Supervision is what distinguishes an intern from an independent practitioner. Medical interns work under attending physicians who review their clinical decisions and co-sign orders. They traditionally wear short white coats to signal their training status to patients and staff. Psychology interns receive structured individual supervision from a licensed doctoral-level psychologist who is present at the training site for at least 20 hours per week.

In psychology, supervision standards are precisely defined. Individual face-to-face supervision must account for at least 25% of the time spent in service-related activities, with up to a quarter of those supervision hours allowed in group settings. So if you spend 8 hours per week on clinical services, you’d receive at least 2 hours of supervision. This close oversight helps catch errors early and accelerates learning, but it also means interns operate with less autonomy than they might expect.

Compensation

Medical interns are paid, though modestly relative to their hours. Salaries for medical interns in the U.S. average around $55,000 to $65,000 per year at the entry level, though figures vary widely by institution and location. Psychology predoctoral internships are often paid as well, though stipends tend to be lower and some programs in other allied health fields remain unpaid. Pre-med clinical internships and undergraduate-level placements are less consistently compensated.

The Emotional Reality of Internship

Clinical internships are professionally transformative, but they’re also psychologically demanding. Research on nursing interns has identified a common pattern: the gap between what you expected the job to be and what it actually feels like can be jarring. Interns frequently describe clashing with the realities of heavy workloads, rigid institutional hierarchies, and a culture where mistakes are sometimes met with harsh criticism rather than constructive teaching.

Burnout during internship is well documented.
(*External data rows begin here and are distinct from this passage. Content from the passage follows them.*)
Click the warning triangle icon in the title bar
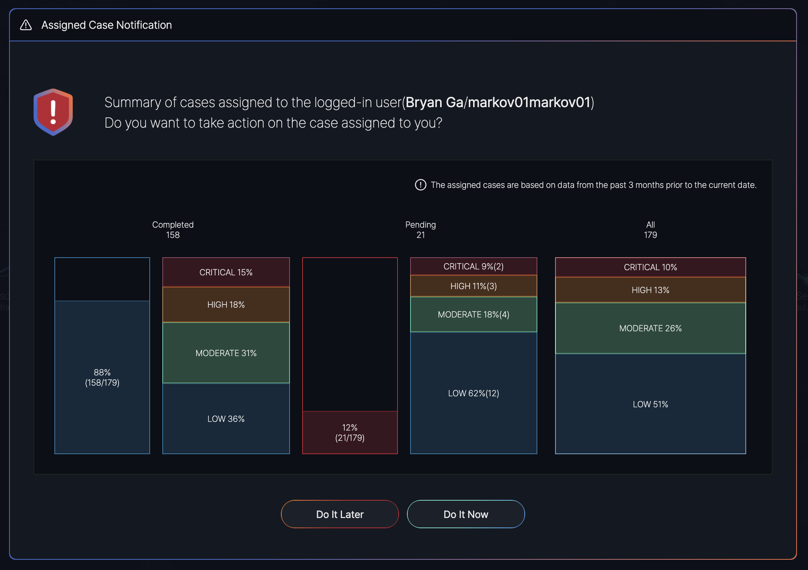 tap(26, 25)

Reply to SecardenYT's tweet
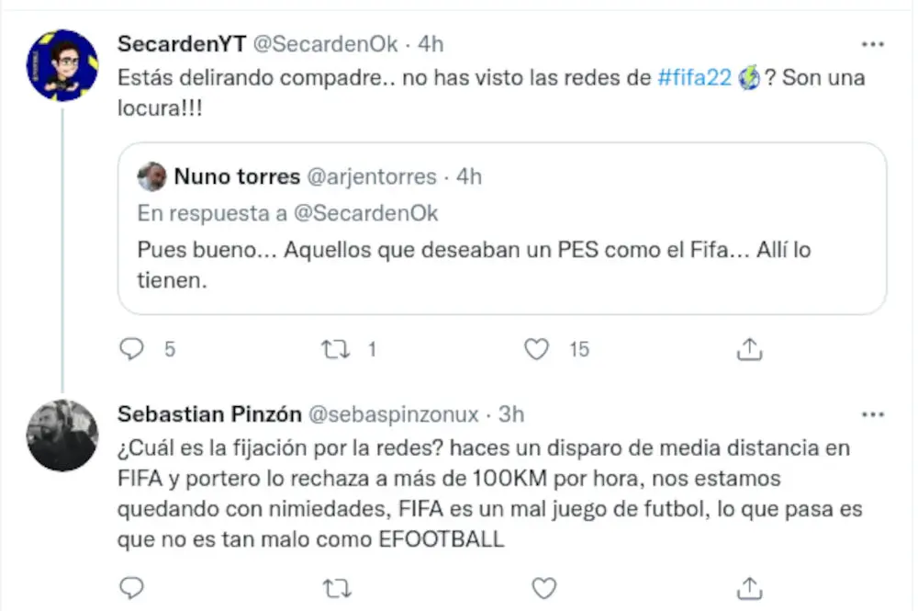pos(133,349)
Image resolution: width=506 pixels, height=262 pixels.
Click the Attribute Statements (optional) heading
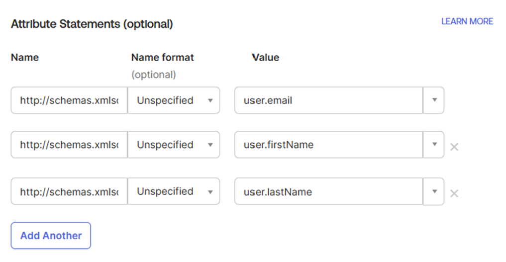click(x=92, y=24)

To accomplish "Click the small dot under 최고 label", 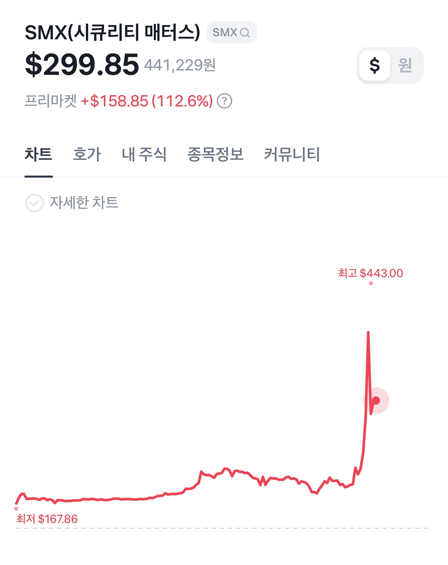I will point(371,283).
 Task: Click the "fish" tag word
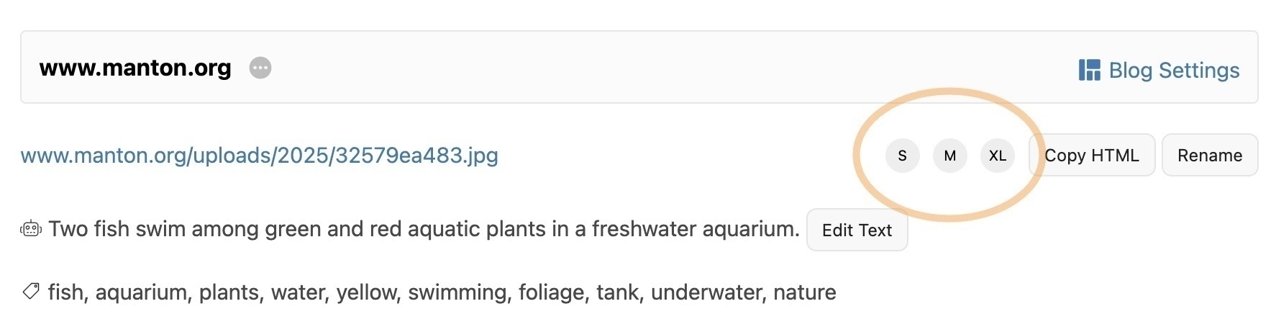(65, 292)
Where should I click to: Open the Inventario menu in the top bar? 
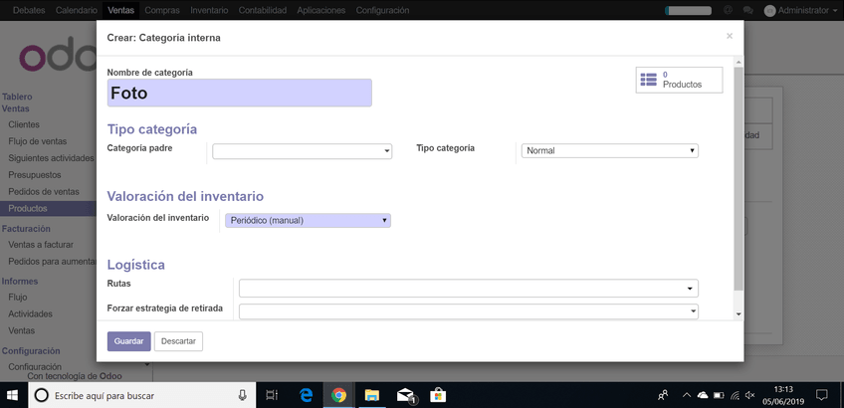209,10
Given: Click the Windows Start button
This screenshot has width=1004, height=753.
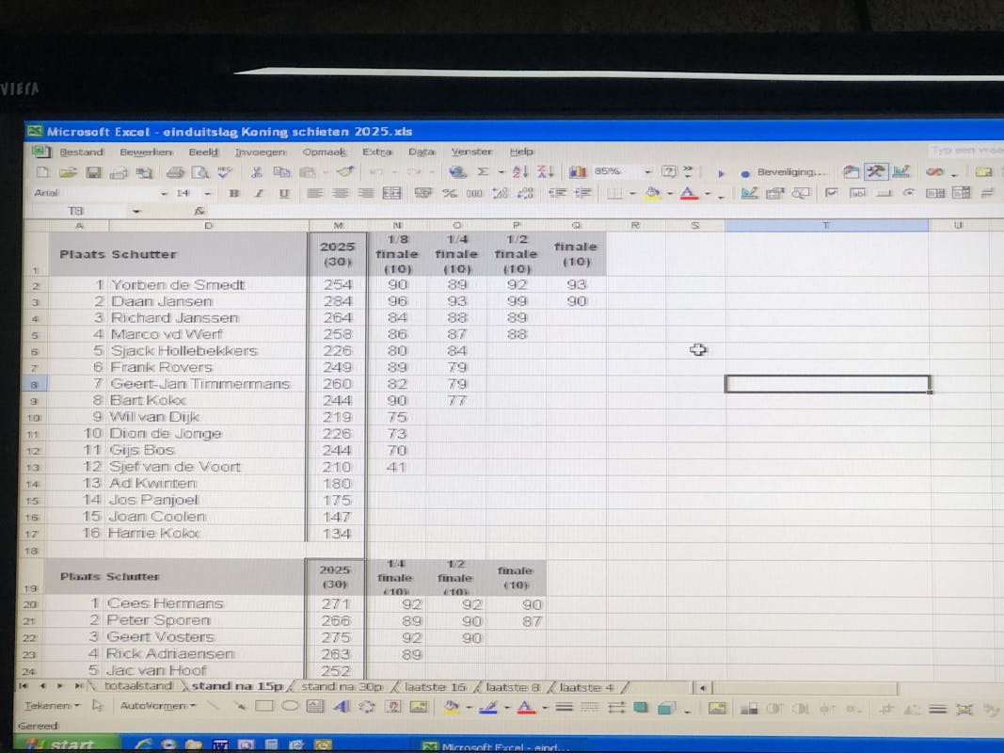Looking at the screenshot, I should [66, 745].
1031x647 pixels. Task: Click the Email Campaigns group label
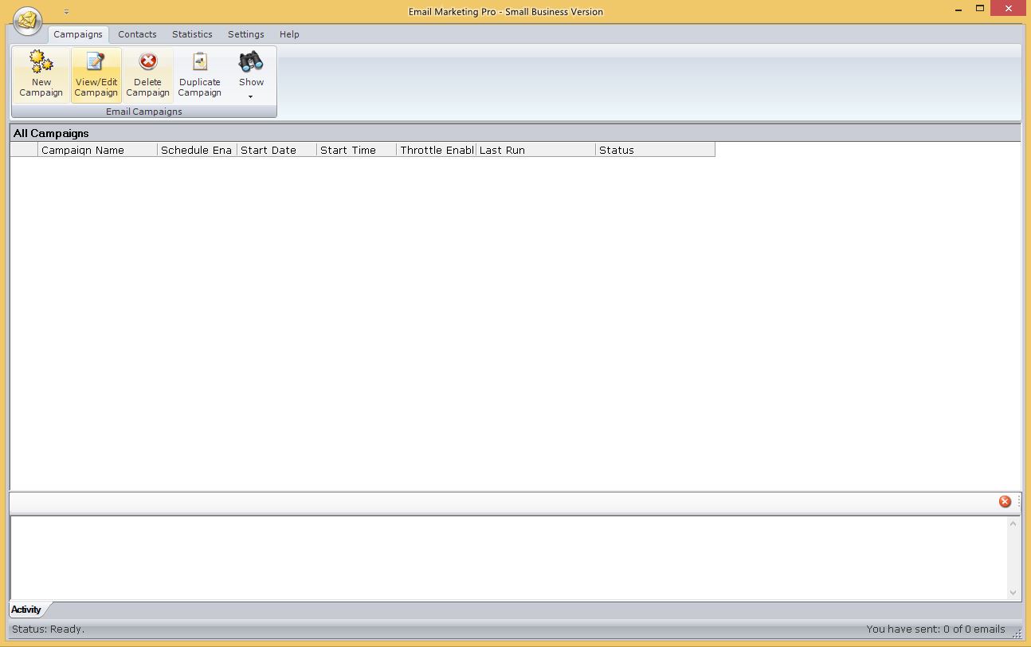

It tends to build gradually, starting with physical exhaustion from long hours, progressing to emotional volatility, and sometimes culminating in a kind of numbness. One nursing intern in a qualitative study described nodding mechanically while patients talked, no longer feeling anything inside. This isn’t a character flaw. It’s a defensive response to chronic stress, and it can erode the empathy that drew people to healthcare in the first place.

Programs that recognize this risk build in protective structures: peer reflection groups, access to confidential counseling, mentorship pairings, and mindfulness-based workshops. If you’re entering a clinical internship, knowing that this emotional arc is normal can help you seek support before reaching a breaking point rather than after.

What You Gain From the Experience

Despite the intensity, most clinicians look back on their internship as a turning point. The practical skills are obvious: you learn to perform procedures, manage time under pressure, and make clinical judgments with incomplete information. But the less tangible gains matter just as much. You develop a sense of professional identity, build relationships with mentors who shape your career trajectory, and gain clarity about which specialty or population you want to work with long-term.

Internship experience also makes you more competitive in the job market. Graduates who’ve completed clinical internships typically need less on-the-job training and can take on greater responsibility from day one, which employers value. Perhaps most importantly, the internship is where you learn that medicine, psychology, or nursing isn’t just a body of knowledge. It’s a set of relationships, and your ability to build trust with patients, families, and colleagues is what ultimately defines the kind of clinician you become.